Dataphor SQL RAC (Relational Application Companion)


A site of hope for those looking for a true relational database system

Sunday, December 09, 2007

Q & A about tables, types and procedures

Here are some questions from an sql developer I'm trying to 
answer. I'm trying to explain that a relational database realizes 
a stored procedure in a fundamentally different way than sql. 
Along the way I'm talking about relational ideas as they relate
to tables and types. The conversation shows the vise-like grip
sql seems to have on the minds of man  Microsofts functional
programming offering LINQ also comes up. Overall I think I did
a good job trying to explain the big differences between sql
and a relational database. There's some simple but good examples
that drive home the significant differences.
Black is relational(me)
Purple is sql

Here we go:
> My objection is not so much to your general idea of variables of
> type table-with-given-columns (I've recently worked with some systems
> that could be cleaner if such a thing were available; currently they
> work around it using temp tables); more to your specific use of D4 in
> all your examples, as opposed to a pseudo-code extension of SQL.

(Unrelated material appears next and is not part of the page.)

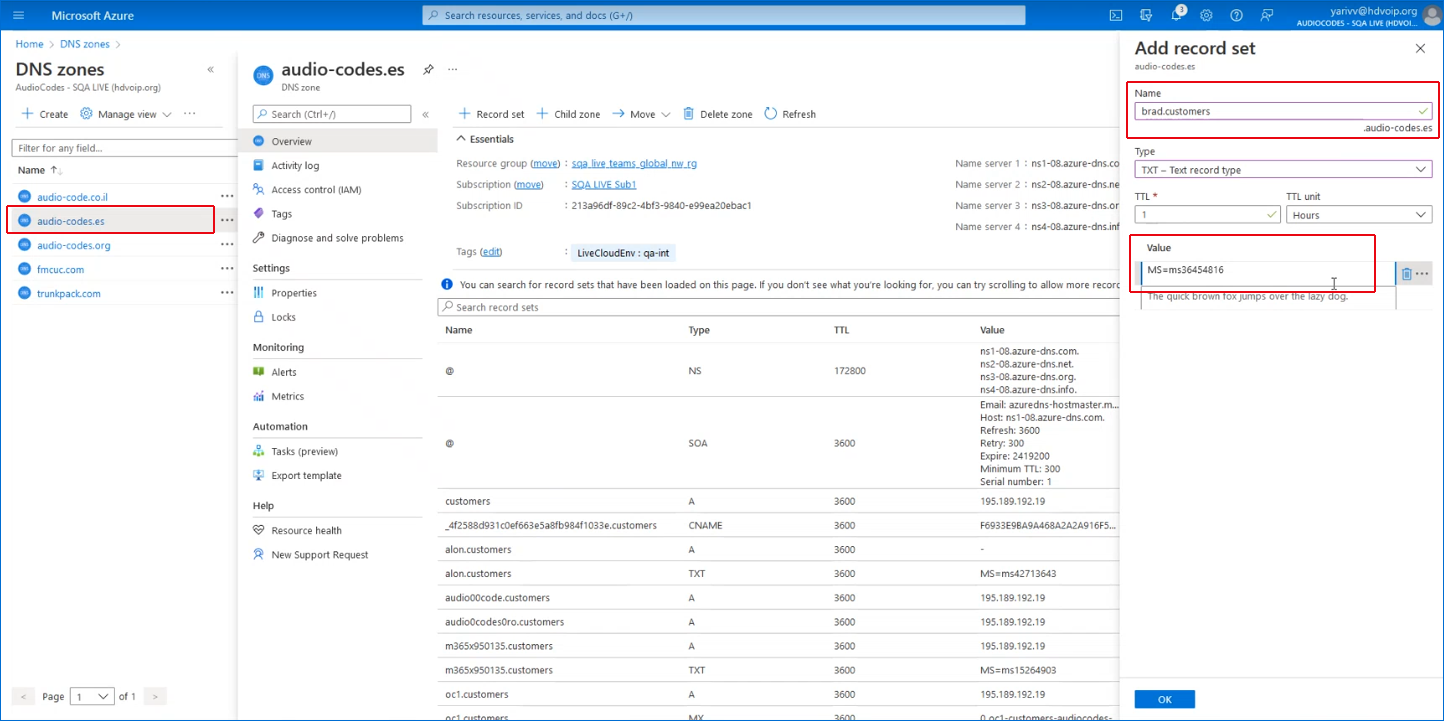Add a new Record set
The width and height of the screenshot is (1444, 721).
click(490, 113)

Ok, let me directly address you dislike of D4 and your preference for
a pseudo-code extension of SQL. I'll refer to your pseudo-syntax in
the thread:
comp.databases.ms-sqlserver
'Basic Anatomy of Sql Server'
http://tinyurl.com/2olako

>
Then you might want to write examples in a pseudo-syntax that
/looks/ like SQL.  I know this is a matter of taste, but your
examples look ugly to me.  Consider:

-- Your example of a stored procedure that returns a result set, the
-- format of which can only be deduced by reading through the code.

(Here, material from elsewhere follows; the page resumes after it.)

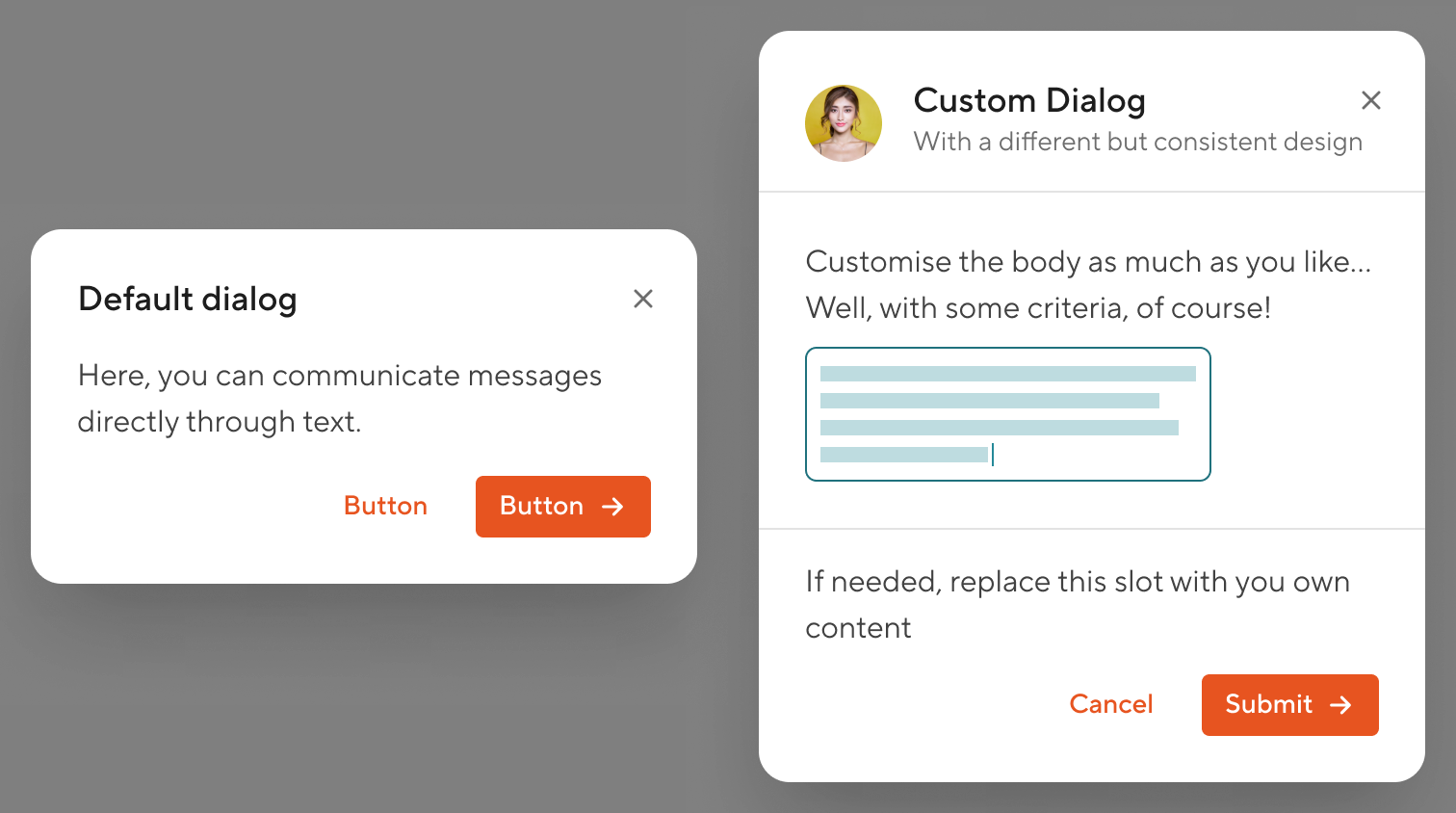
Task: Click the orange Button in Default dialog
Action: (562, 506)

CREATE PROCEDURE dbo.GroupByShipCountry
       @Employee Integer
AS
SELECT ShipCountry,Count(*) Cnt,Min(Freight) MinFrt,Max(Freight)
MaxFrt
FROM Orders
WHERE EmployeeID=@Employee
GROUP BY ShipCountry

-- Your example of the same stored procedure rewritten in D4.

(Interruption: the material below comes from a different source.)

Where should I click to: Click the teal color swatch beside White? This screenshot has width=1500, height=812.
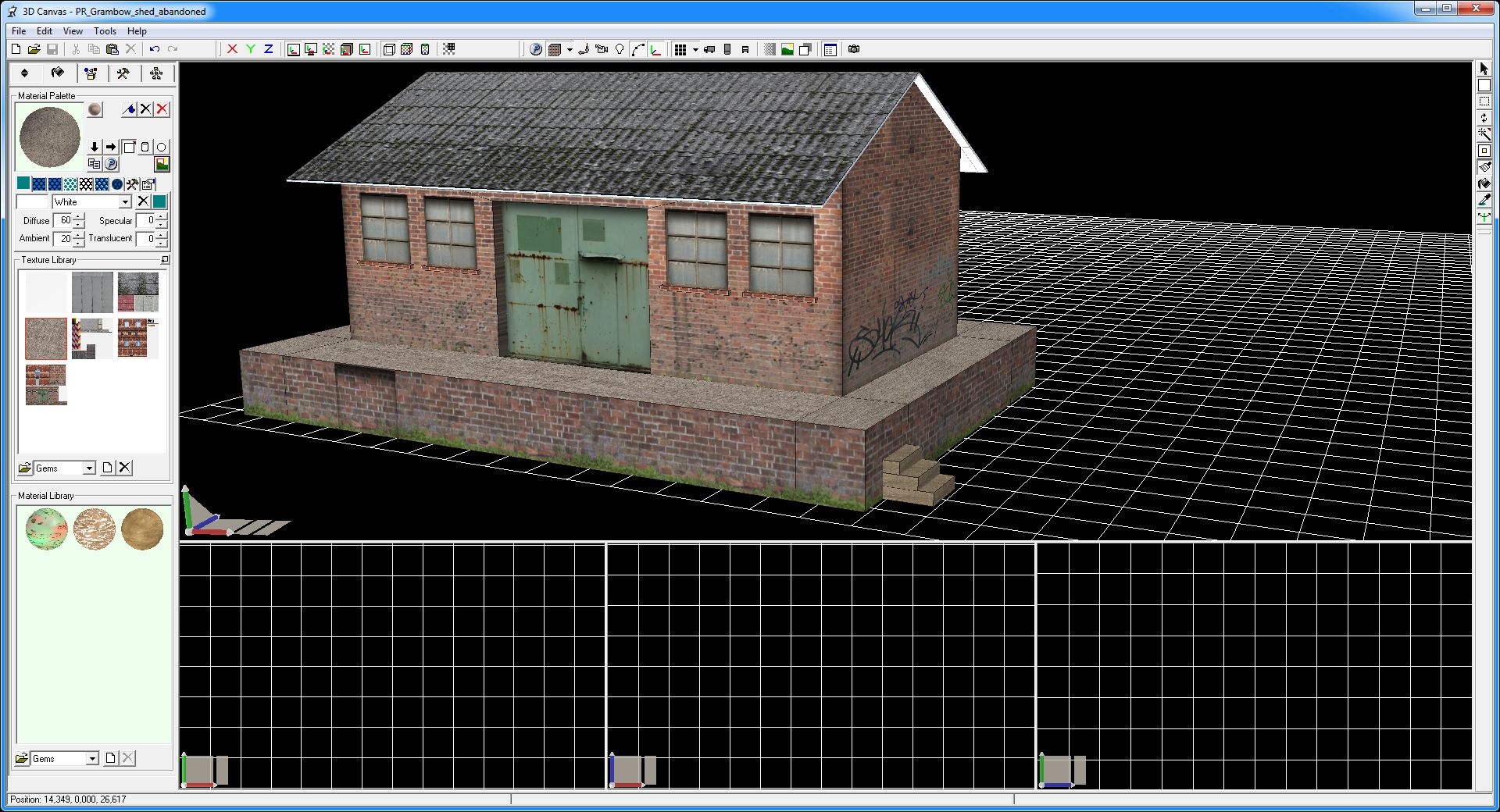159,202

create operator GroupByShipCountry (Employee:Integer):
table{ShipCountry:String,Cnt:Integer,MinFrt:Money,MaxFrt:Money}
begin
result:=
       Orders
        where EmployeeID=Employee
         group by {ShipCountry}
           add{Count() Cnt,Min(Freight) MinFrt,Max(Freight) MaxFrt} ;
end;

-- My example of the same stored procedure rewritten in a
-- pseudo-extension of T-SQL.

CREATE PROCEDURE dbo.GroupByShipCountry
       @Employee Integer,
       @ResultSet Table (
             ShipCountry varchar(15),
             Cnt         int,
             MinFrt      money,
             MaxFrt      money
       ) output
AS
SELECT ShipCountry,
        Count(*) Cnt,
        Min(Freight) MinFrt,
        Max(Freight) MaxFrt
INTO @ResultSet
FROM Orders
WHERE EmployeeID=@Employee
GROUP BY ShipCountry
>

To begin with, the idea of a stored procedure returning a 'result' is
an sql concept. This concept does not exist in a relational (D4)
system. Relationally, a stored procedure only exists when it is
created. The  execution of a sp, its runtime realization, does not
involve the definition of the procedure nor the idea of 'returning'
something from it. Relationally at runtime what sql see's as a
procedure and a result 'is' a variable of the type of the result. This
is the huge difference between the two systems. Relationally the
'@ResultSet' and the idea of inserting a query result into it is
contradictory and meaningless. The 'name' of the procedure 'is' the
variable (table), there is no result from a sp (ie. sql). Syntactically
an sql tabled value function is closer in spirit to the D4 procedure
with the big difference that the name of the table valued function is
'not' a typed variable like in D4. Finally, the sql sp makes the
distinction between identifiers as variables and non-variables using
the '@'.  In D4 there is no such distinction as 'all' identitifiers
are by definition variables and the '@' is superfluous. The 'output'
declaration in the sql sp is based on the general sql idea of
'returning' something. Such a declaration is superfluous relationally
as, again. there is no concept of 'returning a something' from a 'this sp'.
Note that LINQ realizes an sql stored procedure exactly as sql intends
it and nothing like the relational D4. The 'functional' part of
integrated query is simply how the sp is accessed within a net
language. There is no concept of a typed variable with the name of the
sp. In other words, the OR map is mapping to the same sql as if the
mapping didn't exist. MS has added a 'functional language' within net
when what it should have done is added a functional language to the
database itself!  D4, after all, represents the functional language
of a relational system and how easy it is to use such a language
within a present day (net) programming language. The D4 answer to
overcoming the object-relational mismatch is of a totally different
nature to the one offered thru LINQ. My objection to LINQ lies in the
idea that no one at MS seems to have considered an alternative. 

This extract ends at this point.